* [Material supplied]:
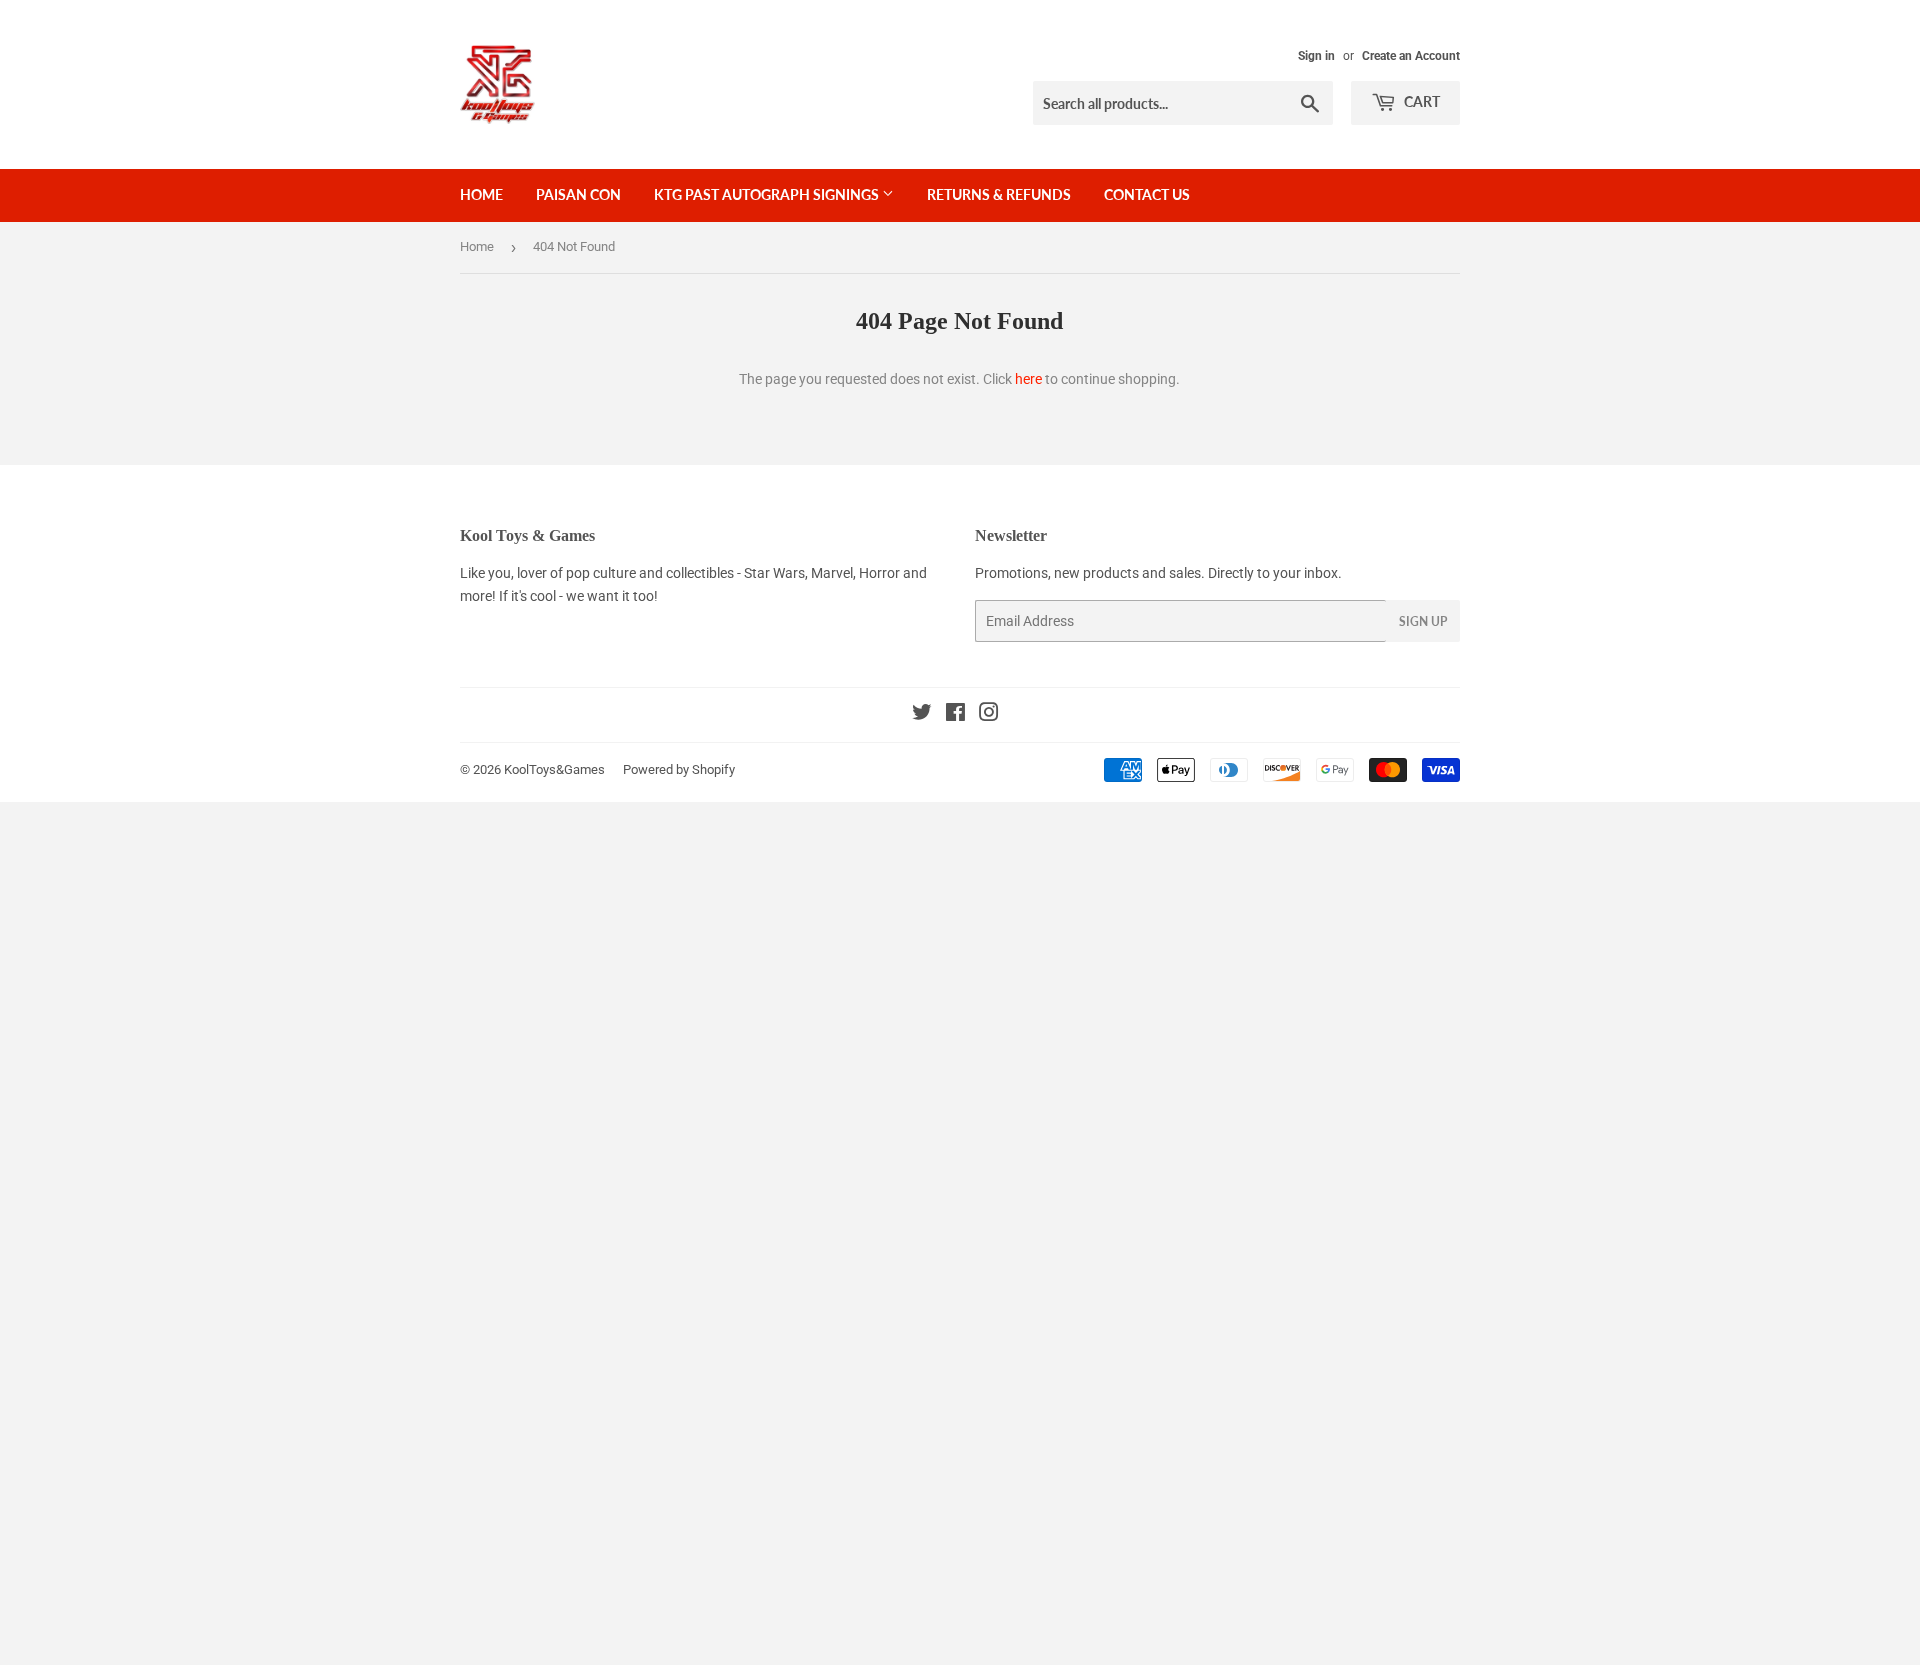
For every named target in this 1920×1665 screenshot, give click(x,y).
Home (481, 194)
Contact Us (1147, 194)
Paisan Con (578, 194)
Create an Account (1411, 56)
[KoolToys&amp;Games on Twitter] (922, 715)
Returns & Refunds (999, 194)
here (1028, 379)
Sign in (1316, 56)
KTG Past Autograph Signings (768, 194)
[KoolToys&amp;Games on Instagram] (989, 715)
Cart (1420, 101)
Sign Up (1423, 621)
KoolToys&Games (554, 769)
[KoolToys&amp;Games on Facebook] (955, 715)
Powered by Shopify (679, 769)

* [Task details]:
The records above are to be reproduced exactly; the pictures are to be left out.

* [Solution for this problem]:
For every named target in this 1920×1665 screenshot, give click(x,y).
Home (481, 194)
Contact Us (1147, 194)
Paisan Con (578, 194)
Create an Account (1411, 56)
[KoolToys&amp;Games on Twitter] (922, 715)
Returns & Refunds (999, 194)
here (1028, 379)
Sign in (1316, 56)
KTG Past Autograph Signings (768, 194)
[KoolToys&amp;Games on Instagram] (989, 715)
Cart (1420, 101)
Sign Up (1423, 621)
KoolToys&Games (554, 769)
[KoolToys&amp;Games on Facebook] (955, 715)
Powered by Shopify (679, 769)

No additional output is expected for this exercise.